=== Entries provided ===

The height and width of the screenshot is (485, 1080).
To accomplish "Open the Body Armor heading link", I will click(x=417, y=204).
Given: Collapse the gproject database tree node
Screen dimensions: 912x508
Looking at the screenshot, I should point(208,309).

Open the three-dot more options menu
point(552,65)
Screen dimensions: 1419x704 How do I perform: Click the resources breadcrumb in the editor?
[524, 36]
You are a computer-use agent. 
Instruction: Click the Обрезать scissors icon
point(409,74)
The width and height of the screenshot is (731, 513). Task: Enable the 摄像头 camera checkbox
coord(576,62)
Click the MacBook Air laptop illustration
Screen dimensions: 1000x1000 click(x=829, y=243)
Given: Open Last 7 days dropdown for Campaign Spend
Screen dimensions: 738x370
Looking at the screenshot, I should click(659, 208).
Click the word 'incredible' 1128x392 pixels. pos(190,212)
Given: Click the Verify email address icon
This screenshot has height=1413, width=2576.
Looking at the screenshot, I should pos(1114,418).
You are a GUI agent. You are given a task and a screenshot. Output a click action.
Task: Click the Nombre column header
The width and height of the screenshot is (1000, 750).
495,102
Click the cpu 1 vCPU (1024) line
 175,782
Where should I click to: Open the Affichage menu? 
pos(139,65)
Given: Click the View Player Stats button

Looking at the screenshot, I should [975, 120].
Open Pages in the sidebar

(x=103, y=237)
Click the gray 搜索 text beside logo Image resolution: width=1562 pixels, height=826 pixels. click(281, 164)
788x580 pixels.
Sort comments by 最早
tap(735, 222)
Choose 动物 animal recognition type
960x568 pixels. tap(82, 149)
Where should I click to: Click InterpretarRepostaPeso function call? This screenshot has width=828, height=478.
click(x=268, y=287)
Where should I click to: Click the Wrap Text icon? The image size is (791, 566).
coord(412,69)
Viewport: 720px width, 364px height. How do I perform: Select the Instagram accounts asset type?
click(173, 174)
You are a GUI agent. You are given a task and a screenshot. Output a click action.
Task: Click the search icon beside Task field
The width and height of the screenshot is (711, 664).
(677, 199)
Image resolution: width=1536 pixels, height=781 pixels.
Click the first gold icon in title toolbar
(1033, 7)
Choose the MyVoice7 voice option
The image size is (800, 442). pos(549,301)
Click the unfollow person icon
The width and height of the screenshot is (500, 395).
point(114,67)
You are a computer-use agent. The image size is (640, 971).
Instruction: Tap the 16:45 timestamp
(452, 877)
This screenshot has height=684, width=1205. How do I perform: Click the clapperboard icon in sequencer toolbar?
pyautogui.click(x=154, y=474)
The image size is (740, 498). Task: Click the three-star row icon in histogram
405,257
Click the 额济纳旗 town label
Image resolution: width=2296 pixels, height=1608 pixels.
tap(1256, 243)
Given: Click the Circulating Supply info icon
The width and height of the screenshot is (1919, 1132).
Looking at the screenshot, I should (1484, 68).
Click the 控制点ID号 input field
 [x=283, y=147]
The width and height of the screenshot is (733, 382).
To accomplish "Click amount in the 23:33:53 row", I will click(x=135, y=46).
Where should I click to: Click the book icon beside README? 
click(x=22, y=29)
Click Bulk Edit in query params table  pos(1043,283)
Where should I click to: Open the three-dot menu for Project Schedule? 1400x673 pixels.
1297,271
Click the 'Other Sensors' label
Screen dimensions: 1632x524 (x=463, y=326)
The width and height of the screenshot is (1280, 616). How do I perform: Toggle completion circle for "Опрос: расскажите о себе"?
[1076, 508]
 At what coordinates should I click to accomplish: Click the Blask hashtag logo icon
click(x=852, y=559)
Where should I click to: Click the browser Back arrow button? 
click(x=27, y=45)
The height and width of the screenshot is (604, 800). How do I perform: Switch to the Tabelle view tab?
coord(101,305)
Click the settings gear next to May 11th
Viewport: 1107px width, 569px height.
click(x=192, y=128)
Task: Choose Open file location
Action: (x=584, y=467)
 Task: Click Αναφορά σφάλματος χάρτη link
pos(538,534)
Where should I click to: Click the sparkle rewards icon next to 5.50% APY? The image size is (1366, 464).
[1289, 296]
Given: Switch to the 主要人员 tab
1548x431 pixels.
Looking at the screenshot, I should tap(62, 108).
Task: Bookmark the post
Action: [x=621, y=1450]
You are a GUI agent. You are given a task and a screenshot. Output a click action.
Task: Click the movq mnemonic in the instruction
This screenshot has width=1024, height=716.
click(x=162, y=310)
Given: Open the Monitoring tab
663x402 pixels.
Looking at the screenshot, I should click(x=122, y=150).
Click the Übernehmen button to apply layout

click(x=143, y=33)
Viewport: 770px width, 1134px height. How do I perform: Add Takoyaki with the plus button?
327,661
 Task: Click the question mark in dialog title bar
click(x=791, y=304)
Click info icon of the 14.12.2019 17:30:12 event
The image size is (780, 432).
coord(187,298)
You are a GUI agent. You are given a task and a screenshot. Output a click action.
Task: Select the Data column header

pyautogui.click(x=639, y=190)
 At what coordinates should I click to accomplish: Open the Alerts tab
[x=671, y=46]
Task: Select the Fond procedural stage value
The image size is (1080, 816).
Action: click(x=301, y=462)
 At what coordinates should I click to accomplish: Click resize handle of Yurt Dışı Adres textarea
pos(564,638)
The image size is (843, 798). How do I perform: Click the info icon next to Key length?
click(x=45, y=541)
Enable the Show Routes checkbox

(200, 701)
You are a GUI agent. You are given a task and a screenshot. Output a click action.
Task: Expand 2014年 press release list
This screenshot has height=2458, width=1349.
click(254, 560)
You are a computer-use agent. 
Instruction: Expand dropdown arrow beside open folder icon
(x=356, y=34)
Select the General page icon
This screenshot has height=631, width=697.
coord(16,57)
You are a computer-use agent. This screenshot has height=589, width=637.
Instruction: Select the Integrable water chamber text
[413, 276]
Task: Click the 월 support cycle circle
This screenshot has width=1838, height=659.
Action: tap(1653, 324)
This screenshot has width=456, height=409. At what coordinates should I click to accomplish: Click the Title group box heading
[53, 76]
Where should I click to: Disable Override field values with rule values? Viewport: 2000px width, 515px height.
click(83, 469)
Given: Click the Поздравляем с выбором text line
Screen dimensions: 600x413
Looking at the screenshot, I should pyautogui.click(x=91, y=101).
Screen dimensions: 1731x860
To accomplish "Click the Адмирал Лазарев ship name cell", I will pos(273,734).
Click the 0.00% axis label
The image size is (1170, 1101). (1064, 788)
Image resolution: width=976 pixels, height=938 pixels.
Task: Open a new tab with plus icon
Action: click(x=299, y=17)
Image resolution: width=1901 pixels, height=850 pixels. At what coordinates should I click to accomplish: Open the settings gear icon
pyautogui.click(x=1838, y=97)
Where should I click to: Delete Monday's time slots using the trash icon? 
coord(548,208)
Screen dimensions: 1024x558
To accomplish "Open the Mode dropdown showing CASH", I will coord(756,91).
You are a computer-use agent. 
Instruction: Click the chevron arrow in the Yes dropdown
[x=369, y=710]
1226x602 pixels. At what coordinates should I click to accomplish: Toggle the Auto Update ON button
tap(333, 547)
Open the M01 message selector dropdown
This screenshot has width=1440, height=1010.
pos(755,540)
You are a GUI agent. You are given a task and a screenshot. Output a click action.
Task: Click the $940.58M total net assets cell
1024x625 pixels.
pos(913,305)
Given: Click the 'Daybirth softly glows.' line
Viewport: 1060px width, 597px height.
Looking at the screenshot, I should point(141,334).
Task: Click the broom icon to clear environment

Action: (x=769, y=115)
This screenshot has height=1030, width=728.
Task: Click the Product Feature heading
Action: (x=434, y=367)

===

**Required work**
Reproduce the material above precisely, omitting nothing.

**Exercise result**
The height and width of the screenshot is (485, 1080).
To accomplish "Open the Body Armor heading link", I will click(x=417, y=204).
Given: Collapse the gproject database tree node
Screen dimensions: 912x508
Looking at the screenshot, I should point(208,309).

Open the three-dot more options menu
point(552,65)
Screen dimensions: 1419x704 How do I perform: Click the resources breadcrumb in the editor?
[524, 36]
You are a computer-use agent. 
Instruction: Click the Обрезать scissors icon
point(409,74)
The width and height of the screenshot is (731, 513). Task: Enable the 摄像头 camera checkbox
coord(576,62)
Click the MacBook Air laptop illustration
Screen dimensions: 1000x1000 click(x=829, y=243)
Given: Open Last 7 days dropdown for Campaign Spend
Screen dimensions: 738x370
Looking at the screenshot, I should click(659, 208).
Click the word 'incredible' 1128x392 pixels. pos(190,212)
Given: Click the Verify email address icon
This screenshot has height=1413, width=2576.
Looking at the screenshot, I should pos(1114,418).
You are a GUI agent. You are given a task and a screenshot. Output a click action.
Task: Click the Nombre column header
The width and height of the screenshot is (1000, 750).
495,102
Click the cpu 1 vCPU (1024) line
 175,782
Where should I click to: Open the Affichage menu? 
pos(139,65)
Given: Click the View Player Stats button

Looking at the screenshot, I should [975, 120].
Open Pages in the sidebar

(x=103, y=237)
Click the gray 搜索 text beside logo Image resolution: width=1562 pixels, height=826 pixels. click(281, 164)
788x580 pixels.
Sort comments by 最早
tap(735, 222)
Choose 动物 animal recognition type
960x568 pixels. tap(82, 149)
Where should I click to: Click InterpretarRepostaPeso function call? This screenshot has width=828, height=478.
click(x=268, y=287)
Where should I click to: Click the Wrap Text icon? The image size is (791, 566).
coord(412,69)
Viewport: 720px width, 364px height. How do I perform: Select the Instagram accounts asset type?
click(173, 174)
You are a GUI agent. You are given a task and a screenshot. Output a click action.
Task: Click the search icon beside Task field
The width and height of the screenshot is (711, 664).
(677, 199)
Image resolution: width=1536 pixels, height=781 pixels.
Click the first gold icon in title toolbar
(1033, 7)
Choose the MyVoice7 voice option
The image size is (800, 442). pos(549,301)
Click the unfollow person icon
The width and height of the screenshot is (500, 395).
point(114,67)
You are a computer-use agent. The image size is (640, 971).
Instruction: Tap the 16:45 timestamp
(452, 877)
This screenshot has height=684, width=1205. How do I perform: Click the clapperboard icon in sequencer toolbar?
pyautogui.click(x=154, y=474)
The image size is (740, 498). Task: Click the three-star row icon in histogram
405,257
Click the 额济纳旗 town label
Image resolution: width=2296 pixels, height=1608 pixels.
tap(1256, 243)
Given: Click the Circulating Supply info icon
The width and height of the screenshot is (1919, 1132).
Looking at the screenshot, I should (1484, 68).
Click the 控制点ID号 input field
 [x=283, y=147]
The width and height of the screenshot is (733, 382).
To accomplish "Click amount in the 23:33:53 row", I will click(x=135, y=46).
Where should I click to: Click the book icon beside README? 
click(x=22, y=29)
Click Bulk Edit in query params table  pos(1043,283)
Where should I click to: Open the three-dot menu for Project Schedule? 1400x673 pixels.
1297,271
Click the 'Other Sensors' label
Screen dimensions: 1632x524 (x=463, y=326)
The width and height of the screenshot is (1280, 616). How do I perform: Toggle completion circle for "Опрос: расскажите о себе"?
[1076, 508]
 At what coordinates should I click to accomplish: Click the Blask hashtag logo icon
click(x=852, y=559)
Where should I click to: Click the browser Back arrow button? 
click(x=27, y=45)
The height and width of the screenshot is (604, 800). How do I perform: Switch to the Tabelle view tab?
coord(101,305)
Click the settings gear next to May 11th
Viewport: 1107px width, 569px height.
click(x=192, y=128)
Task: Choose Open file location
Action: (x=584, y=467)
 Task: Click Αναφορά σφάλματος χάρτη link
pos(538,534)
Where should I click to: Click the sparkle rewards icon next to 5.50% APY? The image size is (1366, 464).
[1289, 296]
Given: Switch to the 主要人员 tab
1548x431 pixels.
Looking at the screenshot, I should tap(62, 108).
Task: Bookmark the post
Action: [x=621, y=1450]
You are a GUI agent. You are given a task and a screenshot. Output a click action.
Task: Click the movq mnemonic in the instruction
This screenshot has width=1024, height=716.
click(x=162, y=310)
Given: Open the Monitoring tab
663x402 pixels.
Looking at the screenshot, I should click(x=122, y=150).
Click the Übernehmen button to apply layout

click(x=143, y=33)
Viewport: 770px width, 1134px height. How do I perform: Add Takoyaki with the plus button?
327,661
 Task: Click the question mark in dialog title bar
click(x=791, y=304)
Click info icon of the 14.12.2019 17:30:12 event
The image size is (780, 432).
coord(187,298)
You are a GUI agent. You are given a task and a screenshot. Output a click action.
Task: Select the Data column header

pyautogui.click(x=639, y=190)
 At what coordinates should I click to accomplish: Open the Alerts tab
[x=671, y=46]
Task: Select the Fond procedural stage value
The image size is (1080, 816).
Action: click(x=301, y=462)
 At what coordinates should I click to accomplish: Click resize handle of Yurt Dışı Adres textarea
pos(564,638)
The image size is (843, 798). How do I perform: Click the info icon next to Key length?
click(x=45, y=541)
Enable the Show Routes checkbox

(200, 701)
You are a GUI agent. You are given a task and a screenshot. Output a click action.
Task: Expand 2014年 press release list
This screenshot has height=2458, width=1349.
click(254, 560)
You are a computer-use agent. 
Instruction: Expand dropdown arrow beside open folder icon
(x=356, y=34)
Select the General page icon
This screenshot has height=631, width=697.
coord(16,57)
You are a computer-use agent. This screenshot has height=589, width=637.
Instruction: Select the Integrable water chamber text
[413, 276]
Task: Click the 월 support cycle circle
This screenshot has width=1838, height=659.
Action: tap(1653, 324)
This screenshot has width=456, height=409. At what coordinates should I click to accomplish: Click the Title group box heading
[53, 76]
Where should I click to: Disable Override field values with rule values? Viewport: 2000px width, 515px height.
click(83, 469)
Given: Click the Поздравляем с выбором text line
Screen dimensions: 600x413
Looking at the screenshot, I should pyautogui.click(x=91, y=101).
Screen dimensions: 1731x860
To accomplish "Click the Адмирал Лазарев ship name cell", I will pos(273,734).
Click the 0.00% axis label
The image size is (1170, 1101). (1064, 788)
Image resolution: width=976 pixels, height=938 pixels.
Task: Open a new tab with plus icon
Action: click(x=299, y=17)
Image resolution: width=1901 pixels, height=850 pixels. At what coordinates should I click to accomplish: Open the settings gear icon
pyautogui.click(x=1838, y=97)
Where should I click to: Delete Monday's time slots using the trash icon? 
coord(548,208)
Screen dimensions: 1024x558
To accomplish "Open the Mode dropdown showing CASH", I will coord(756,91).
You are a computer-use agent. 
Instruction: Click the chevron arrow in the Yes dropdown
[x=369, y=710]
1226x602 pixels. At what coordinates should I click to accomplish: Toggle the Auto Update ON button
tap(333, 547)
Open the M01 message selector dropdown
This screenshot has width=1440, height=1010.
pos(755,540)
You are a GUI agent. You are given a task and a screenshot. Output a click action.
Task: Click the $940.58M total net assets cell
1024x625 pixels.
pos(913,305)
Given: Click the 'Daybirth softly glows.' line
Viewport: 1060px width, 597px height.
Looking at the screenshot, I should point(141,334).
Task: Click the broom icon to clear environment

Action: (x=769, y=115)
This screenshot has height=1030, width=728.
Task: Click the Product Feature heading
Action: (x=434, y=367)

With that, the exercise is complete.